*WORK REQUEST*: Reproduce every one of the rows below word for word, omitting the pictures from your reply.

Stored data
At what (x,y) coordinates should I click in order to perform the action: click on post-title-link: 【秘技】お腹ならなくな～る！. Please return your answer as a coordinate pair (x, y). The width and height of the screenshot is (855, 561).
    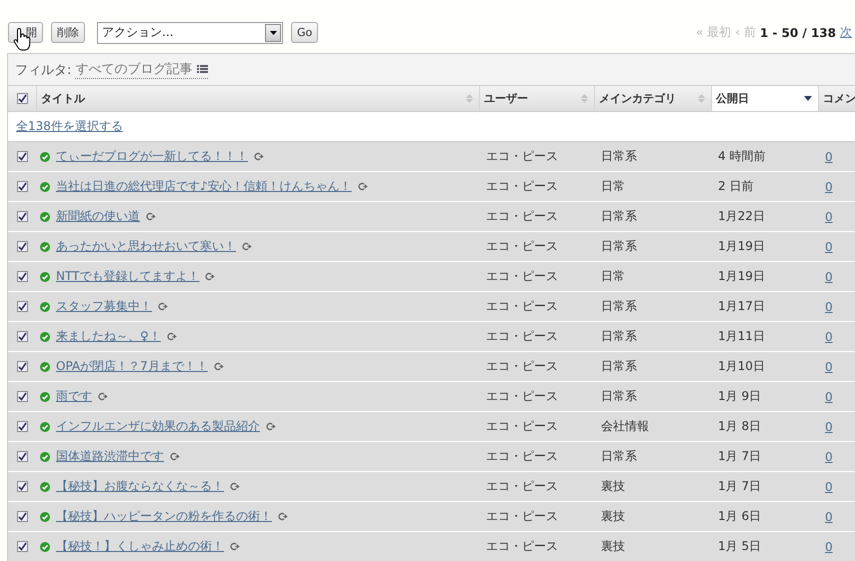
    Looking at the image, I should click on (140, 486).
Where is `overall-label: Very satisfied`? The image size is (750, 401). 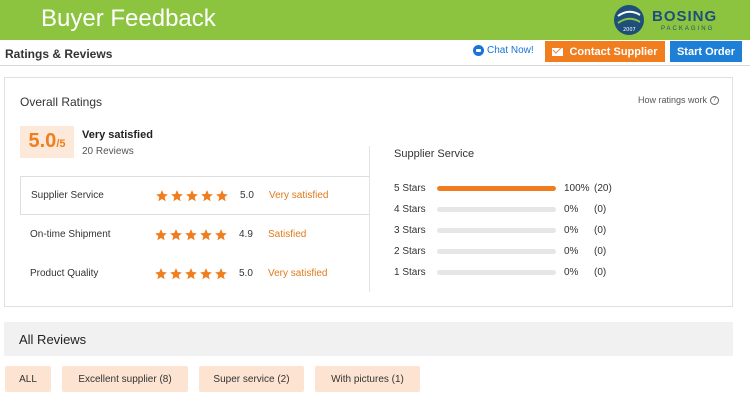
overall-label: Very satisfied is located at coordinates (118, 135).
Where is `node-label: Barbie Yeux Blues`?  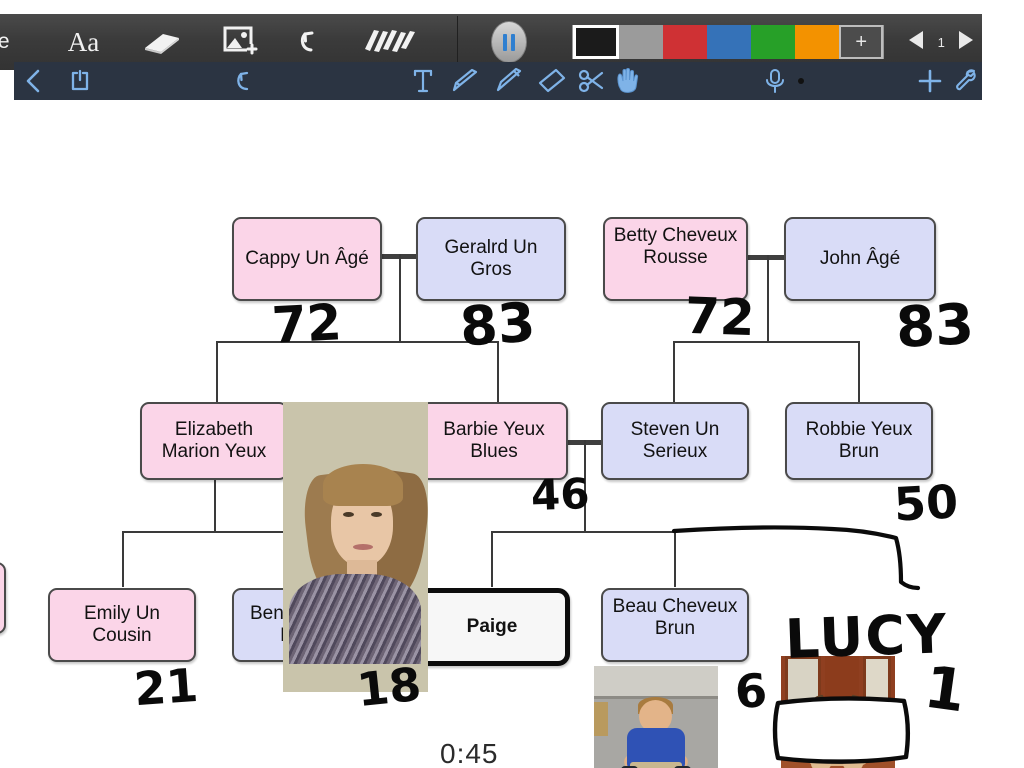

*TASK RESPONSE*:
At what (x,y) coordinates should I click in order to perform the action: click on post-title-link: 【秘技】お腹ならなくな～る！. Please return your answer as a coordinate pair (x, y). The width and height of the screenshot is (855, 561).
    Looking at the image, I should click on (140, 486).
Where is `overall-label: Very satisfied`? The image size is (750, 401). 
overall-label: Very satisfied is located at coordinates (118, 135).
Where is `node-label: Barbie Yeux Blues`?  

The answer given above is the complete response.